- [Assignment]: Word for word, please copy the line containing "Task: Click the" and all lines after it in the entries below, and only those, leaving every picture out.

- [Records supplied]:
★ ★ ★
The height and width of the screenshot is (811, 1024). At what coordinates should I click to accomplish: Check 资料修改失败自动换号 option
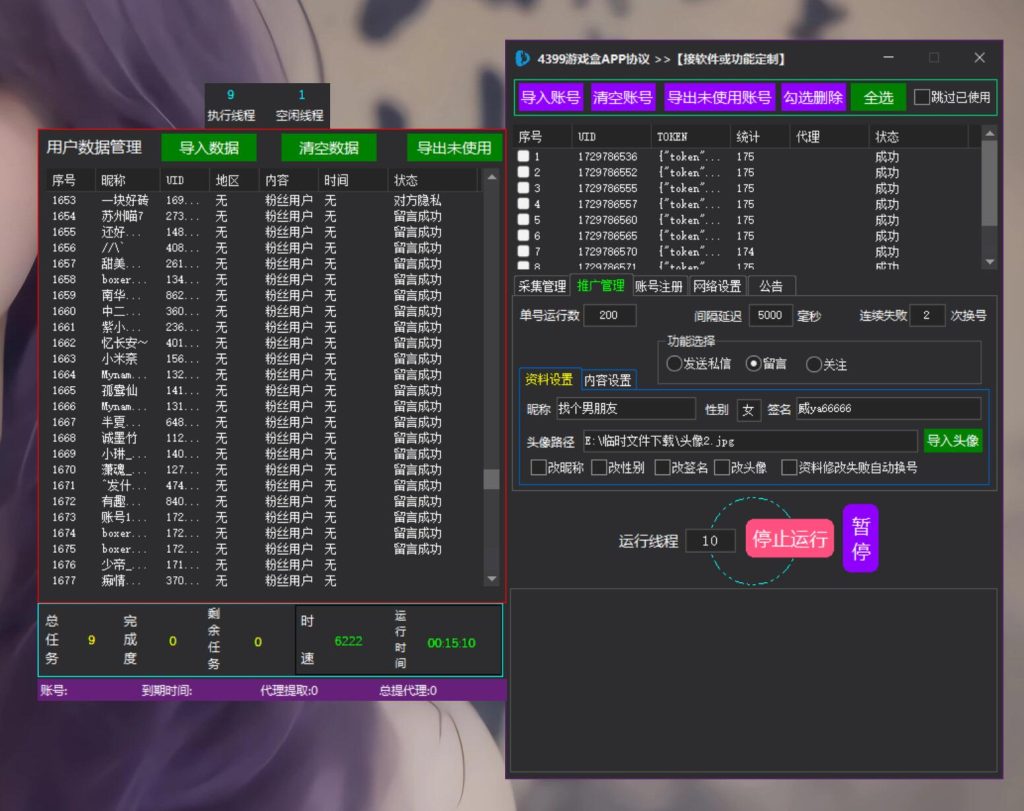point(789,468)
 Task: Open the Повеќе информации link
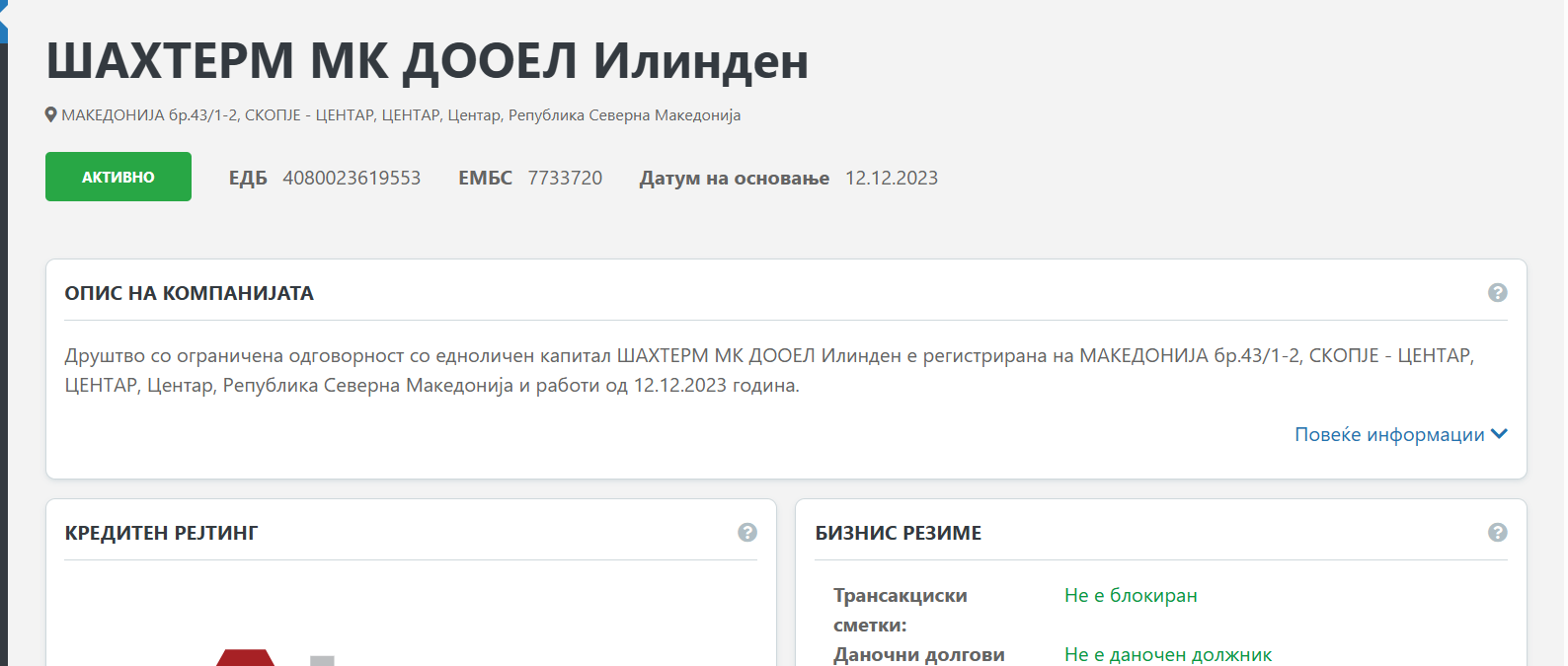tap(1388, 435)
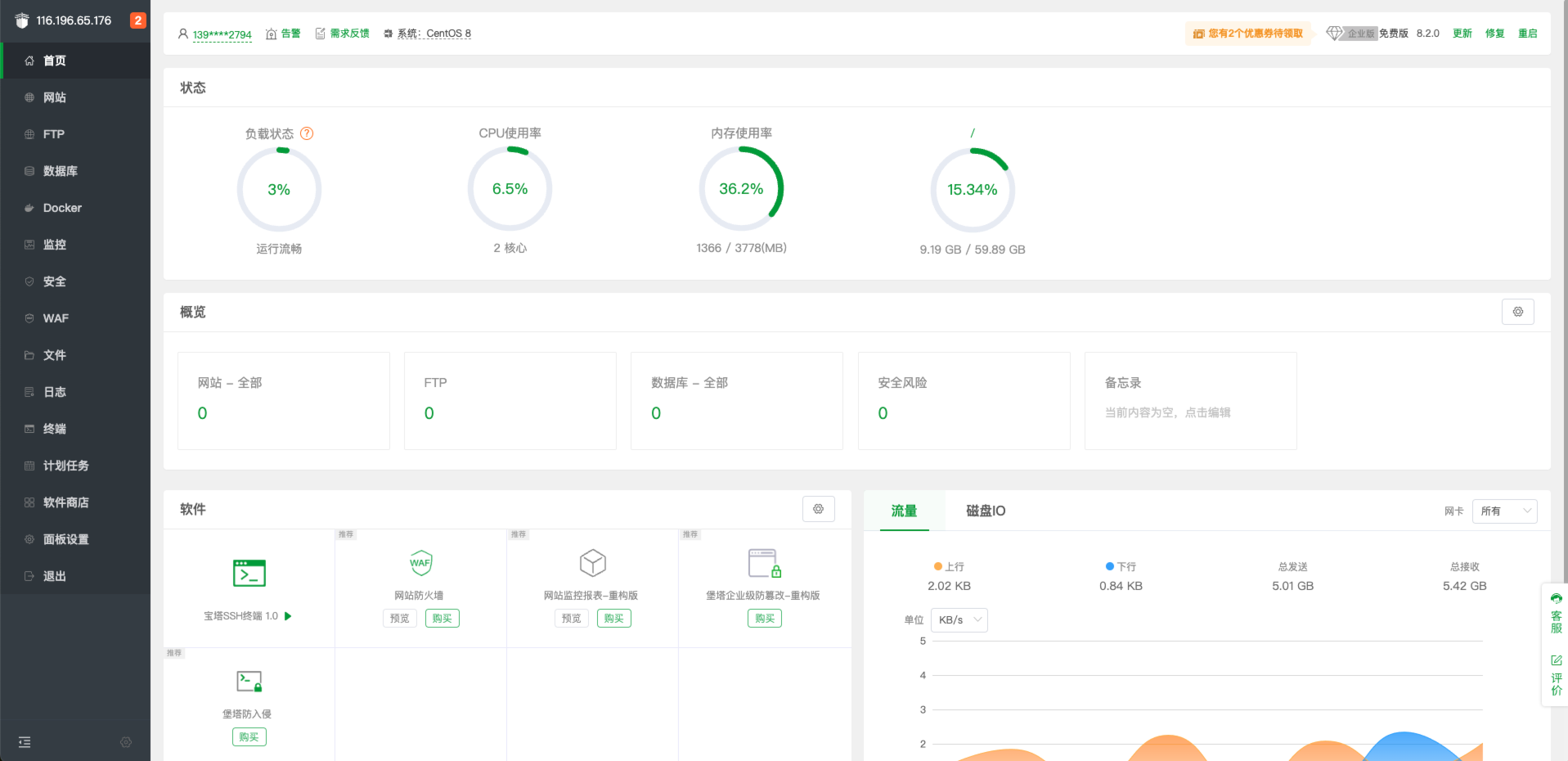Toggle the 上行 legend series in chart
The image size is (1568, 761).
click(x=949, y=566)
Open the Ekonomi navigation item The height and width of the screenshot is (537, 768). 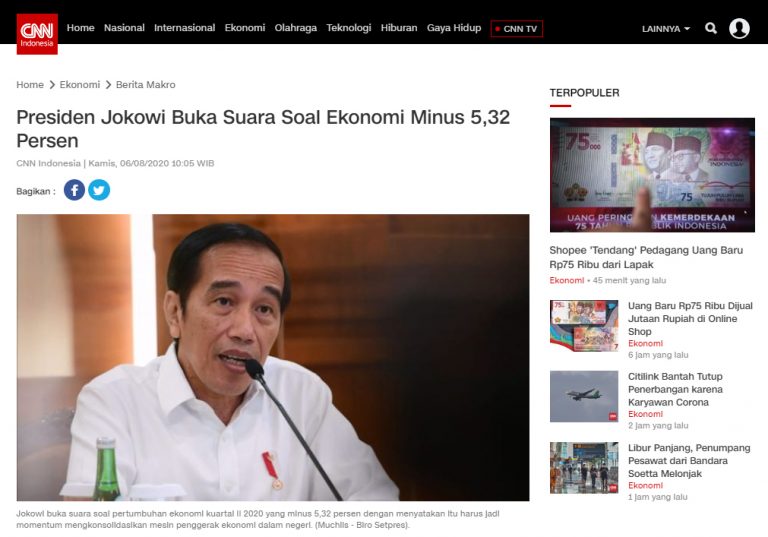click(245, 28)
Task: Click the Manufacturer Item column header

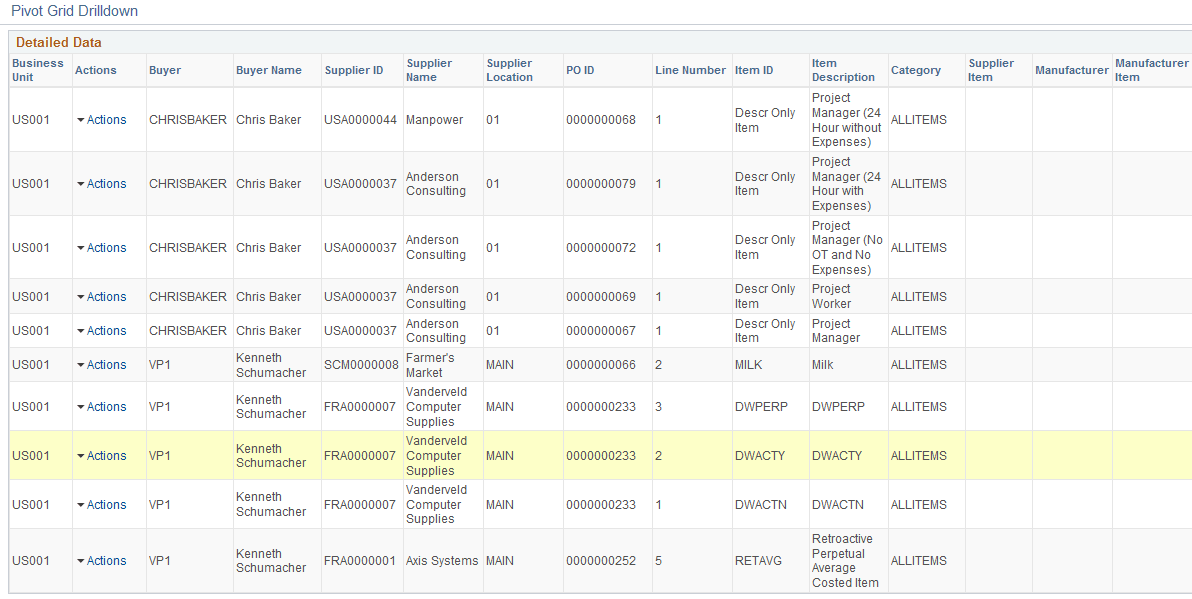Action: tap(1151, 70)
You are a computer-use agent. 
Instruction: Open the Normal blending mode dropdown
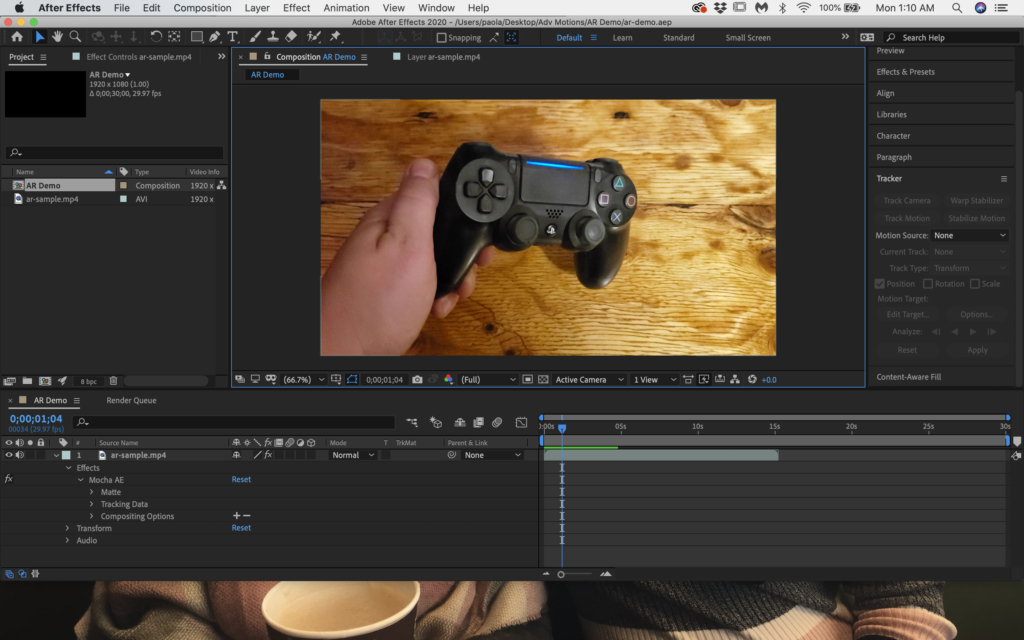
★ ★ ★
- [Solution below]:
Task: Click the Manufacturer Item column header

Action: tap(1151, 70)
You are a computer-use agent. 
Instruction: Open the Normal blending mode dropdown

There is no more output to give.